FRED what was that board of yours which got killed - do you know ? any indiactions = remeber the BIOS ? AWARD OR AMI for both of them it's possible to rewrite the bios even it has been distroyed by SPACEFILLER W32CIH..
let me know give you comlpete instructions - takes a minute to do..

As for MAGISTR there is a small Executable on the Symantec website free for download - can be run on nay windows will take the beast right at it's feet.. if you don't find it let me know..got it here..

Hi Hpro

I think it was a variation of W32CIH (Can't remember)???

It was a Gigabyte board, but I replaced it immediately. I didn't have the time to mess about :(

I remember now!
It tries to wipe your BIOS and if it fails, it wipes your C drive. I was lucky. I lost the board......I could have lost the drive.
I also remember that I was actually watching the machine when the clock changed and the virus ran....it was amazing! Talk about a blue screen of death! This was the black screen of death!

If you still have the board -
download bios form GIGA website..ou can see the model onboard - GIGA uses big letters screening on the board between the ISA or PCI slots.. depends on model..

then do followings..
1.Give the board CPU RAM ..
2.Connect floppy drive - bootable system on it plus the *.bin file and AWARD flash.exe
3.Stick a ISA VGA into the ISA slots..
4.Connect the monitor -
5. Fire up the comp - it will show AWARD BOOTBLOCK VERSION *.**
then it reads the floppy - and ends up at drive A:\
Type AWD*** and enter - this is the name of the AWARDFLASH programm..
Let the program load and enter the file *.Bin name -- when asked for backup Skip it ,, now it will start programming when finished then remove floppy and restart.. done..

Fred if you are talking you about W32CIH - you are mistaken at one point - you are lucky that it didn't do both - usually it destroys both of them first the hard drive - will write 4 partitions on it - no problems I have a program and your hard drive will have the data back within 5 minutes - but you still need to kill the virus -there is also a program for this called SFSCAN from dos prompt as the virus only infects 32bit executables..You will not even need a clean floppy to kill the beast jsut run it from the prompt and it will take care of it.. the program was written by McAfee - the only smart thing of them..

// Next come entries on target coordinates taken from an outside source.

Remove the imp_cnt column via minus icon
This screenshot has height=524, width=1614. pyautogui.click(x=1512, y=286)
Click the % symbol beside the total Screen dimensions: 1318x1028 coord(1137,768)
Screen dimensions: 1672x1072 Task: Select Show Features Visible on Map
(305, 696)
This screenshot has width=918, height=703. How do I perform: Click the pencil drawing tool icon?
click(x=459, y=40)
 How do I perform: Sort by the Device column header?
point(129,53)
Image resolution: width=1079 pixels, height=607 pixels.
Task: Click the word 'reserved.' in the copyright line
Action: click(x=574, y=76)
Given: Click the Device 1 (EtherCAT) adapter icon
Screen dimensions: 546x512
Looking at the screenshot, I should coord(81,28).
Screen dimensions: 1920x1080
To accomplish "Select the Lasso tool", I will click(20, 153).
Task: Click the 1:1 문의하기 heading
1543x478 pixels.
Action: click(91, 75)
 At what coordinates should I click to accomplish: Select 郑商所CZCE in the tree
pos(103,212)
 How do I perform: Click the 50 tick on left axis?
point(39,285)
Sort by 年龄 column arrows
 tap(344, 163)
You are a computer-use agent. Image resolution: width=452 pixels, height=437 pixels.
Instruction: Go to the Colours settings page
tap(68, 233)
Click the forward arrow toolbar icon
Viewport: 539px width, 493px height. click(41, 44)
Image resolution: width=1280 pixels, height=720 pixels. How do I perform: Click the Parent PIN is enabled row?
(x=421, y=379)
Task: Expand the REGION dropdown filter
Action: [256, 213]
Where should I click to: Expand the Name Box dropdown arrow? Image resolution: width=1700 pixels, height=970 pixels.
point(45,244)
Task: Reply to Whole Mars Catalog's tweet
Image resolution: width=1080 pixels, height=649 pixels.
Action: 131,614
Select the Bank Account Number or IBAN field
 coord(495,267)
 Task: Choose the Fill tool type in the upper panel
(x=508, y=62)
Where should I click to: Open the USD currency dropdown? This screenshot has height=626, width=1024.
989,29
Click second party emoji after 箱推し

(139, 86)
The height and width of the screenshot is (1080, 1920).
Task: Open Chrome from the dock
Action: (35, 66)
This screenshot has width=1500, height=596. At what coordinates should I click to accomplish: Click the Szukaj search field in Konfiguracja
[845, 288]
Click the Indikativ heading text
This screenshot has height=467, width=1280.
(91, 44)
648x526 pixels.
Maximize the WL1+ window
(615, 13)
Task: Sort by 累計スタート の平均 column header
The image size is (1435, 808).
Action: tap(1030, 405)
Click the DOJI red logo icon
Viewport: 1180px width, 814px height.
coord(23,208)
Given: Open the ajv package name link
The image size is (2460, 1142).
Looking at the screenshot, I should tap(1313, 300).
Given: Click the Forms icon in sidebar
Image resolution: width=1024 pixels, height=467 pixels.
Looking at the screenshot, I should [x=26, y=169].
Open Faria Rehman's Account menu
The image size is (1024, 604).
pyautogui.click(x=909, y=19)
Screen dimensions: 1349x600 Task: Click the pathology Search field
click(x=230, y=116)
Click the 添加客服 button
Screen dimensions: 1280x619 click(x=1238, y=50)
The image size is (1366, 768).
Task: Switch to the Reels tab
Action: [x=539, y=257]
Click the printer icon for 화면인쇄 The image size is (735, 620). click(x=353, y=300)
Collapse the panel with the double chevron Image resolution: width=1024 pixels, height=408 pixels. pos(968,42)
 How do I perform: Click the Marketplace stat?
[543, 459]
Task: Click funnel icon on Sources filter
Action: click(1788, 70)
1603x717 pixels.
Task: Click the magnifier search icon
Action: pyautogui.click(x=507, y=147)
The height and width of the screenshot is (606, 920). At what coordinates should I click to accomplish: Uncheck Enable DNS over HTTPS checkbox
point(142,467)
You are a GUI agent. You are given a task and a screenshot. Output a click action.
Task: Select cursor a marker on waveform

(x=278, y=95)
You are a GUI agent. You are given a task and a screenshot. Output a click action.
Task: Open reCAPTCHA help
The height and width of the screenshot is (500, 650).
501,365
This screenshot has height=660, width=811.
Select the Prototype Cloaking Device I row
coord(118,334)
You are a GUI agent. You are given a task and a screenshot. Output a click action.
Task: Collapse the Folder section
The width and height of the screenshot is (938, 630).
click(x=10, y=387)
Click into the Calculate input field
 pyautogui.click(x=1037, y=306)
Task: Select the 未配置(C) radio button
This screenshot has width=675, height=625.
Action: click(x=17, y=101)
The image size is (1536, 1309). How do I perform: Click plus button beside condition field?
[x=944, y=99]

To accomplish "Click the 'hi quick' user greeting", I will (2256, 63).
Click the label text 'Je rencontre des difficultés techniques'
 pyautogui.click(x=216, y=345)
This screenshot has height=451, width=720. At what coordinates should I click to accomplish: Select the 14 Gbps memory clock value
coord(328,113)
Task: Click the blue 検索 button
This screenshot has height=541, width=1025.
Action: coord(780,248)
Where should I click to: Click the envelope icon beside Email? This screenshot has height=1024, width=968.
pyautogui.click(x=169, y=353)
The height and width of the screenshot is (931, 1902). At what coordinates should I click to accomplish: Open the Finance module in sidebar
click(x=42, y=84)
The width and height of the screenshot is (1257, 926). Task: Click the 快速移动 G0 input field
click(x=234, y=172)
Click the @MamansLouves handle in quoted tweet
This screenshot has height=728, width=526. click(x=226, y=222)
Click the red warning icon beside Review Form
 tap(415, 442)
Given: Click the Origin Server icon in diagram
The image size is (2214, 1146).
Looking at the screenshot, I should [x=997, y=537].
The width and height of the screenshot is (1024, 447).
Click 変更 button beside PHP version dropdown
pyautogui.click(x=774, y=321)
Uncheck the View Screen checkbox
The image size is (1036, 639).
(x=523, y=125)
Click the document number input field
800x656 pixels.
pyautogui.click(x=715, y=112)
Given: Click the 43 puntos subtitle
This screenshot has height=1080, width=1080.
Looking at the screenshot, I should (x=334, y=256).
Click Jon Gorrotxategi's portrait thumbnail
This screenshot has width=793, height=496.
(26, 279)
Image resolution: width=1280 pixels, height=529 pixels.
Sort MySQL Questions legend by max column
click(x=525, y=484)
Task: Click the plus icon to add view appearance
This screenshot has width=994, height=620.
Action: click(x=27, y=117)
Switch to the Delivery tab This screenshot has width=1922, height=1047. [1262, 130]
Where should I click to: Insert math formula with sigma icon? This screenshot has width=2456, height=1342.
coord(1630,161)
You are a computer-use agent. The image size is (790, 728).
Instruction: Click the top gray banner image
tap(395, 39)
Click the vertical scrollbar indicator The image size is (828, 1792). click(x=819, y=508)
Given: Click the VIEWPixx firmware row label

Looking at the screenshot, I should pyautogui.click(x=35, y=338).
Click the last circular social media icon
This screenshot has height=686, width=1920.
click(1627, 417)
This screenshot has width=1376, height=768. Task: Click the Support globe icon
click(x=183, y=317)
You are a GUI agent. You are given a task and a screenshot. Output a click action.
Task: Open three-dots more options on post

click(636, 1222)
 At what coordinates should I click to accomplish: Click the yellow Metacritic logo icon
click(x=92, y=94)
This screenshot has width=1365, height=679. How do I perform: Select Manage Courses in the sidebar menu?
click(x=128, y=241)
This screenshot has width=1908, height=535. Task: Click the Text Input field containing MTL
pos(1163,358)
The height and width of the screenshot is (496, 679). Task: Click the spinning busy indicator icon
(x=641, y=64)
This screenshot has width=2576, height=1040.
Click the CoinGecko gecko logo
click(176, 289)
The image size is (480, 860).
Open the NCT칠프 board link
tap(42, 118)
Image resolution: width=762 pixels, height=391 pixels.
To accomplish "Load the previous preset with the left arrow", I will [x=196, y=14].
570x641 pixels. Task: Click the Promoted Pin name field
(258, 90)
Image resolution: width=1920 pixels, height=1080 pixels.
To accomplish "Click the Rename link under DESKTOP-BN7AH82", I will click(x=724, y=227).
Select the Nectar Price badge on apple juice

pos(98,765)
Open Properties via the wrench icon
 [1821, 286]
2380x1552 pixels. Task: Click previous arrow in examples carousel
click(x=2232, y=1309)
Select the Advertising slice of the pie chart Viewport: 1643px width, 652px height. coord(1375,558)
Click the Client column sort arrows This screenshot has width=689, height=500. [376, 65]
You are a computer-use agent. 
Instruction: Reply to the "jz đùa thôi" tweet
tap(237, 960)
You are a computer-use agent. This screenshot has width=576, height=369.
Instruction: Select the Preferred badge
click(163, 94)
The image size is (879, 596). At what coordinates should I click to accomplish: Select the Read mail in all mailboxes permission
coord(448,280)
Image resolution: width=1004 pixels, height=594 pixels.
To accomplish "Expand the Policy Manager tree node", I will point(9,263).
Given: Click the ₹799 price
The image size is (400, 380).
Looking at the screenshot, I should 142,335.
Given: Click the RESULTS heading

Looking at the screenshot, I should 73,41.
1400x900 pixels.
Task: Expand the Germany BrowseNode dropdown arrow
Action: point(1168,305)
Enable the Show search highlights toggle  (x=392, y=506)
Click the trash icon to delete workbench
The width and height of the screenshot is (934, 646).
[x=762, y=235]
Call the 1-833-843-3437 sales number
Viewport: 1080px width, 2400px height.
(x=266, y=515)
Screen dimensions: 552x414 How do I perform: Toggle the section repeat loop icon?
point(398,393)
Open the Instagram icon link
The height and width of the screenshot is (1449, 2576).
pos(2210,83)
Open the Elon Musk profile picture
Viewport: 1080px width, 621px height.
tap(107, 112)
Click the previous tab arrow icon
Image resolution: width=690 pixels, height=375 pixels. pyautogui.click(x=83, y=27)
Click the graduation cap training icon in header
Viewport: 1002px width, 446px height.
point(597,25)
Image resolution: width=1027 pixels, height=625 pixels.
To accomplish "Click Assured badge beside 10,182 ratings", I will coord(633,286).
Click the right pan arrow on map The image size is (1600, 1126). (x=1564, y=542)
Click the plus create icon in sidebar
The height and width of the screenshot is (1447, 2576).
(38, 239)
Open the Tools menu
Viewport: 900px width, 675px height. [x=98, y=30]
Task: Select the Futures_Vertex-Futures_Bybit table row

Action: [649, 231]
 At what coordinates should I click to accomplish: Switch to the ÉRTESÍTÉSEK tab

This if the VIRUS WAS EXECUTED on the 26th April at 9.29 Am only any other 26th or other time on 26th April it will choose either one of them..

Anyone - I'm online on IRC - readt he GD for how to get there.. Channel #pc-mech

I spoke to the person that sent me the virus (a co worker no less), and she stated that last week everytime she tried to click on an icon on her desktop it would move away from the pointer. So, she's had this on her system for quite some time (2 months?). She said someone fixed the icon problem a few days ago (????).

Yes, the Sulfnbk.exe WAS a hoax.......this I assure you is not! All the info I posted was directly from SYMANTECS WEB SITE.

It's back to the phone now to call my friend and explain how she might go about deleting the virus. Glug!

There are apperently several varieties of the magistr virus. My brother-in-law managed to get the "chase your icons all over the desktop" variety twice. There is another variety that supposedly wipes your HDD. I haven't seen it yet, and not that we made him install NAV, hopefully I never will, lol.